In this study, we have introduced a computational model that simulates bone fracture healing in rats using mechanobiological regulations and angiogenesis simulation, and we are considering a natural space for callus development. Through a temporal experimental approach involving Atomic Force Microscopy, microcomputed tomography, and histological analysis alongside a refined finite element modeling technique, mechanical and biological processes during the initial phase of bone healing have been closely examined to challenge the common knowledge about physiologic trend happening in bone fracture. A novel aspect of this model is the ability to predict tissue formation rates and incorporate callus growth’s physiological aspects, which offers a more natural healing simulation. This model can better predict the healing outcomes in rats by adjusting tissue differentiation thresholds and simulating MSC migration and angiogenesis.
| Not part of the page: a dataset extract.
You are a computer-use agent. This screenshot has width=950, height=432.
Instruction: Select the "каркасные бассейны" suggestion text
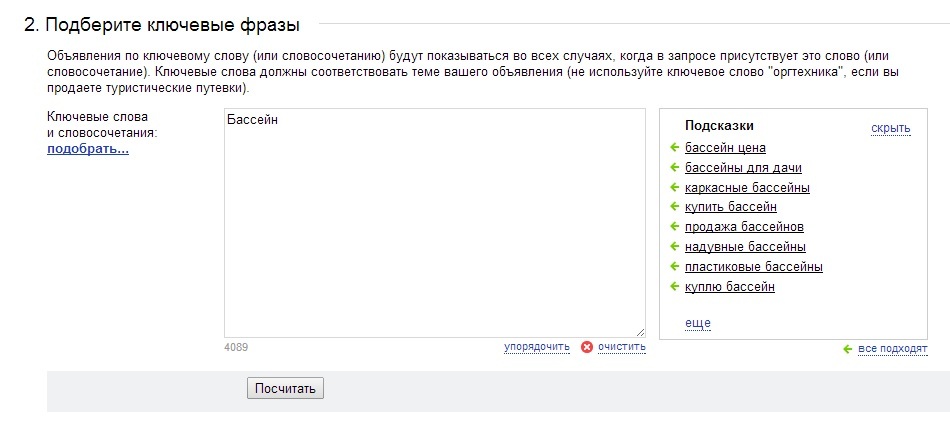tap(747, 188)
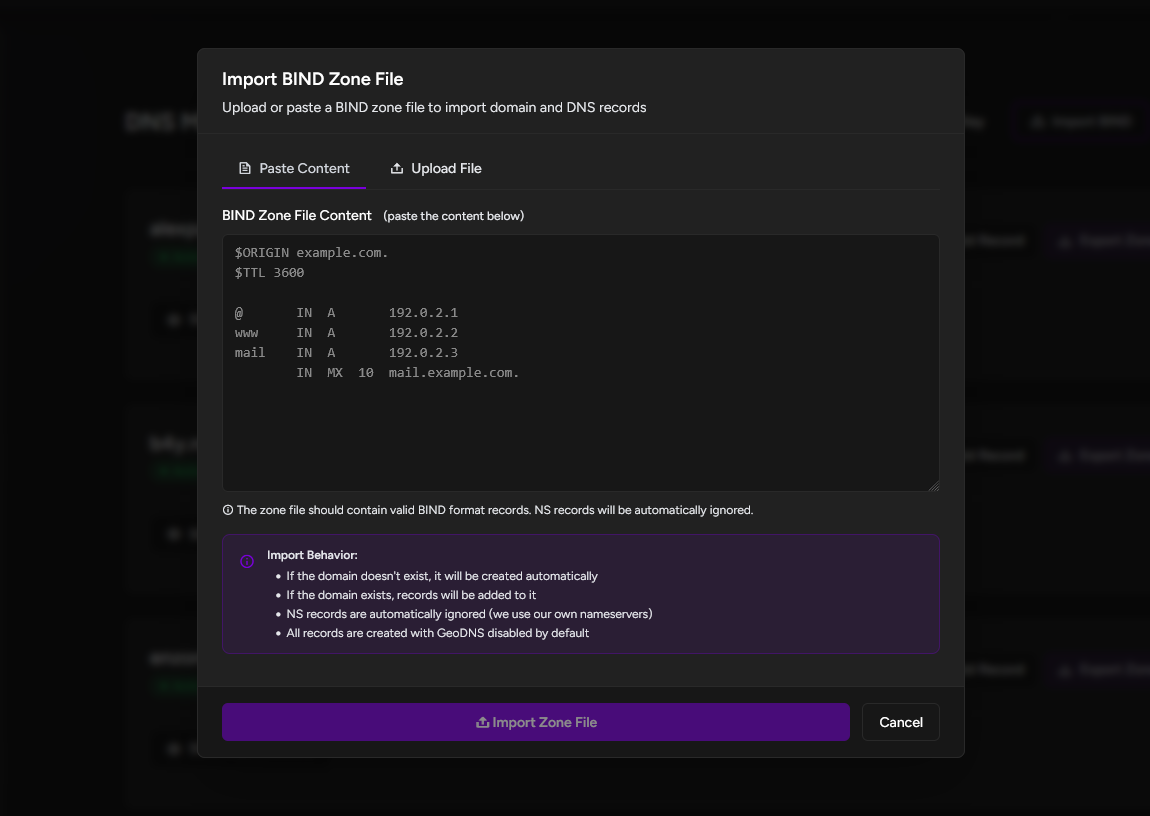Place cursor on the $TTL 3600 line

click(x=269, y=273)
This advancement is helpful since there is a gap in the literature, where mechanobiological responses of different animal models, particularly rats compared to larger animals like sheep, have been underexplored. The experimental results, followed by the computational simulation, highlight the significant changes in tissue properties and cell migration patterns over time. Moreover, incorporating angiogenesis alongside physiological response to mechanical and biological factors has enhanced the model’s accuracy, providing deeper insights into the early to mid-stage bone fracture healing process. Despite the promising outcomes, we acknowledge the limitations of our study, including the sample size and the scope of physiological factors considered. The reliance on open-surgery osteotomy in our animal model presents another constraint, potentially affecting the natural healing process. Future direction for this research would focus on expanding the model to include a broader range of physiological factors influencing callus growth and resorption and developing animal models that better capture the real-life fractures with more samples at each time point. Such advancements could refine the model’s accuracy and applicability, allowing enhanced clinical interventions to treat bone fractures.